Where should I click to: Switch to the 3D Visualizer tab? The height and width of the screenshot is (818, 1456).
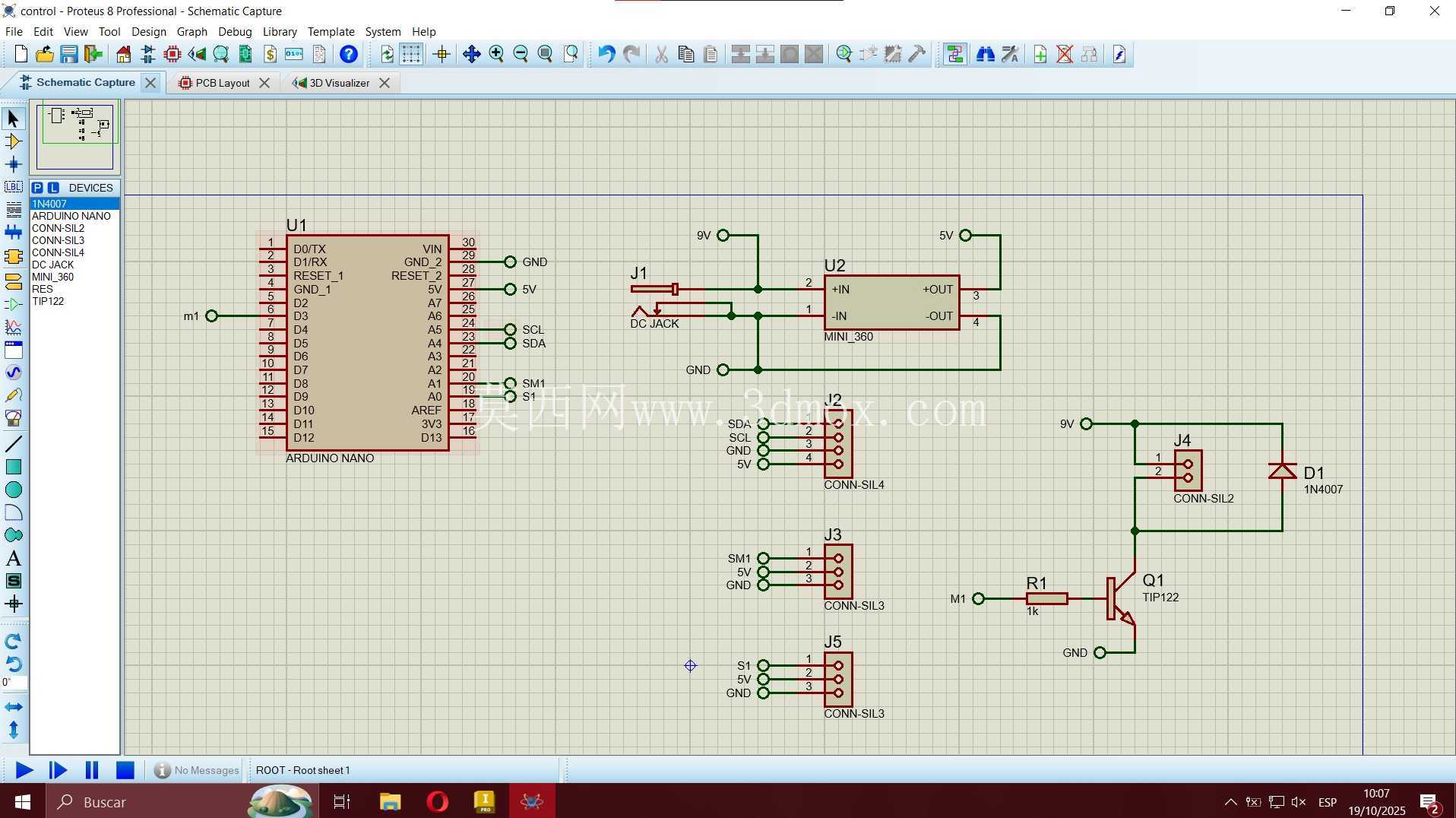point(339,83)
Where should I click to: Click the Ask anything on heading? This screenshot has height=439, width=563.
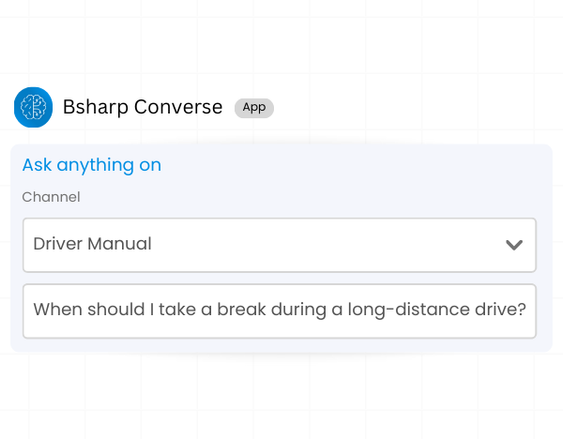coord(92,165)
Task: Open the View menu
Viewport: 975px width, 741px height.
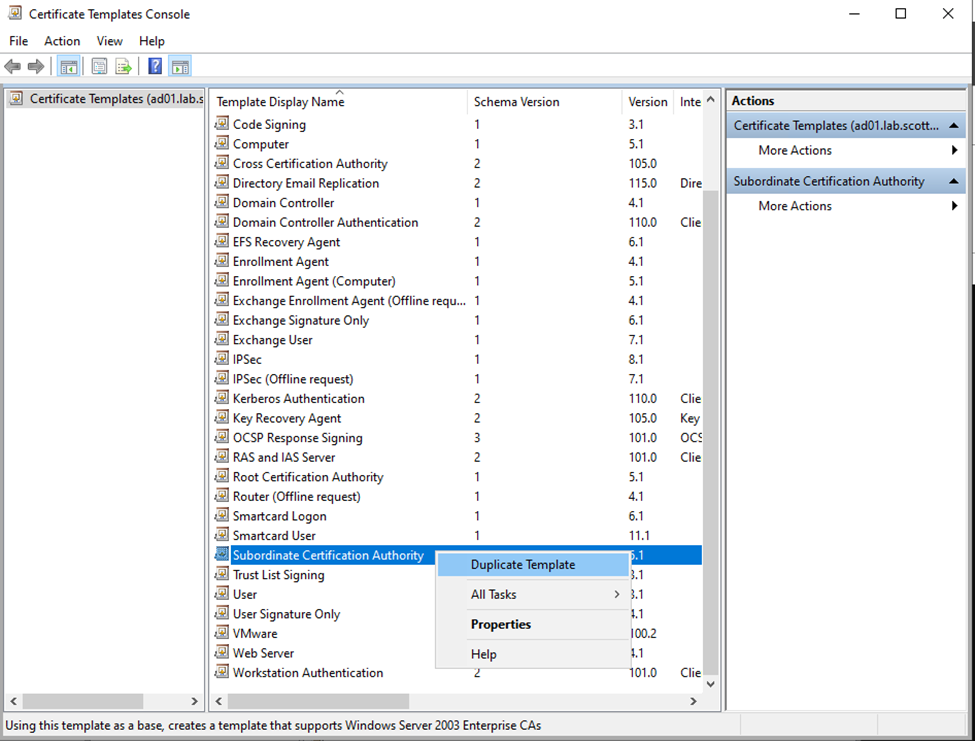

━━━━━━

## EXERCISE
Return the records verbatim, minus pictures.

## RESPONSE TO THE EXERCISE
Where should I click to: Switch to the 3D Visualizer tab? The height and width of the screenshot is (818, 1456).
point(339,83)
Where should I click to: Click the Ask anything on heading? This screenshot has height=439, width=563.
coord(92,165)
Task: Open the View menu
Viewport: 975px width, 741px height.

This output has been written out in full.